- **ASSIGNMENT**:
In the records below, the lines from the one containing "Dunia (501, 2557)" through the last are to be reproduced exactly and alone.

——————————

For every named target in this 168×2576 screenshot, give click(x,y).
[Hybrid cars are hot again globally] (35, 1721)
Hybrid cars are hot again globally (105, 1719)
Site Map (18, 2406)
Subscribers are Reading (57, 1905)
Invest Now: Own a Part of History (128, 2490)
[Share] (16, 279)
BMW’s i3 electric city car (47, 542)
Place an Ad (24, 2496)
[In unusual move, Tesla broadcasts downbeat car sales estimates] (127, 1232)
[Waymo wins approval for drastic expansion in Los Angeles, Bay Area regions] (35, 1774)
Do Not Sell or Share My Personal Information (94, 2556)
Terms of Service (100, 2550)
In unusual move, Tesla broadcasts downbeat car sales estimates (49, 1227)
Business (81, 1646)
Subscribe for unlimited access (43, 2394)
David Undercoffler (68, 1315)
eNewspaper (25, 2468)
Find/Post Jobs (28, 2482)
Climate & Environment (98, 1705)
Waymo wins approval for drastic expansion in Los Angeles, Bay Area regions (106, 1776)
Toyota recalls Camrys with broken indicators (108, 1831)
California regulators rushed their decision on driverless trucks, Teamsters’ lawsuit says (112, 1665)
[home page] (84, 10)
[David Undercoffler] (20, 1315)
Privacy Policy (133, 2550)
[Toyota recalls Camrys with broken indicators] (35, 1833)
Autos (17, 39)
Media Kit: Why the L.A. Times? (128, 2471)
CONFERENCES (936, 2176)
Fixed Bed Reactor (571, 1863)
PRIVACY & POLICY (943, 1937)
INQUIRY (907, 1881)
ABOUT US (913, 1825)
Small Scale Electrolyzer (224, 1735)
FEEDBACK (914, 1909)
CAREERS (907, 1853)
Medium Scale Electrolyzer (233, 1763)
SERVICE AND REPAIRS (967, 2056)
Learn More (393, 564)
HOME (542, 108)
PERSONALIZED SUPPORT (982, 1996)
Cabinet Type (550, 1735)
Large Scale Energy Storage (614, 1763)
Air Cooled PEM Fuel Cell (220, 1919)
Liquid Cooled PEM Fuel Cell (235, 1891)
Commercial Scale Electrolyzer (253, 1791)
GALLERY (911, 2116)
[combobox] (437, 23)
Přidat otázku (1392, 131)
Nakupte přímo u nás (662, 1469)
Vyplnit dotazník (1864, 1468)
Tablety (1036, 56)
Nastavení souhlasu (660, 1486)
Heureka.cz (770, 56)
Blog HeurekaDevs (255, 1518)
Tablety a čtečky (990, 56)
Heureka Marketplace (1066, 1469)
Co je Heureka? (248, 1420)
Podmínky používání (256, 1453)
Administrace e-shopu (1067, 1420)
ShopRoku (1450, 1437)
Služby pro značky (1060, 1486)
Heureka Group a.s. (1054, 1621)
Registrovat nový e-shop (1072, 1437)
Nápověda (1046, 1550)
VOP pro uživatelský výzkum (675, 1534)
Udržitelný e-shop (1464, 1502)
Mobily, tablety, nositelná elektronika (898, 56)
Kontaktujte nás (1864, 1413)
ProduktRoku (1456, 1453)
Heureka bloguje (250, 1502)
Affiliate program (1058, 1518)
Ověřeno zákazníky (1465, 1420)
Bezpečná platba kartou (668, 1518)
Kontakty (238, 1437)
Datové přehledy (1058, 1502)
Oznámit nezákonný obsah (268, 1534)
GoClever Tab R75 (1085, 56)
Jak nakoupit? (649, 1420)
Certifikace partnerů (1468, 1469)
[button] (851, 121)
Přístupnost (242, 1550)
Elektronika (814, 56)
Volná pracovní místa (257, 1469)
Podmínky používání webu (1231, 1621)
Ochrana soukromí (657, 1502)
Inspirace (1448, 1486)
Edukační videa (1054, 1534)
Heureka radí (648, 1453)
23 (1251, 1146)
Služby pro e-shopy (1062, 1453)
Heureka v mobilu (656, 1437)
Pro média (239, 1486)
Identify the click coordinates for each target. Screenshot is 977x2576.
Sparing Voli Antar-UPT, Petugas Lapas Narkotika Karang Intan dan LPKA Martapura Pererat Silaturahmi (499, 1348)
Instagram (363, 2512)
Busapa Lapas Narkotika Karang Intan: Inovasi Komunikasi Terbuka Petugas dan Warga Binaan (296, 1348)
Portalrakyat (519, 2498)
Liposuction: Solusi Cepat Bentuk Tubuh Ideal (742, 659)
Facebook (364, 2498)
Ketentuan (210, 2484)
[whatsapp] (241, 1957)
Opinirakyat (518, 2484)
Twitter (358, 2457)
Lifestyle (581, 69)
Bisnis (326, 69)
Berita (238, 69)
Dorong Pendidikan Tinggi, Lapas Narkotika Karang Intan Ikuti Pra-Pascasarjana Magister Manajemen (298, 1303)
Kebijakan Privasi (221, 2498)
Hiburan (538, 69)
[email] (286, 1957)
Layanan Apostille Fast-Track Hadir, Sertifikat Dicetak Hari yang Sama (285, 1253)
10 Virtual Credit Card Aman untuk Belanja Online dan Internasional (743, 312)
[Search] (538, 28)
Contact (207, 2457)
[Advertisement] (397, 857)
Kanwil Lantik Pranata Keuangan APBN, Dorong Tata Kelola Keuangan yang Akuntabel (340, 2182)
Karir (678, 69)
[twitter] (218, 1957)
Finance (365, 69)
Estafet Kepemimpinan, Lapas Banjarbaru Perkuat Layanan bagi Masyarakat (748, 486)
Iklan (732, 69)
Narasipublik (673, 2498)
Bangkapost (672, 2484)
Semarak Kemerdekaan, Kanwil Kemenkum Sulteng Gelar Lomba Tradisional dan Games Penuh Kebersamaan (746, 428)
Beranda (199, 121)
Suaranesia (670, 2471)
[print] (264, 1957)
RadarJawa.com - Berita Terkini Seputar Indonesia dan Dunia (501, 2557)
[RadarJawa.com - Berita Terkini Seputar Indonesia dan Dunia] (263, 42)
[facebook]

——————————

- **SOLUTION FOR THIS EXERCISE**:
RadarJawa.com - Berita Terkini Seputar Indonesia dan Dunia (501, 2557)
[RadarJawa.com - Berita Terkini Seputar Indonesia dan Dunia] (263, 42)
[facebook]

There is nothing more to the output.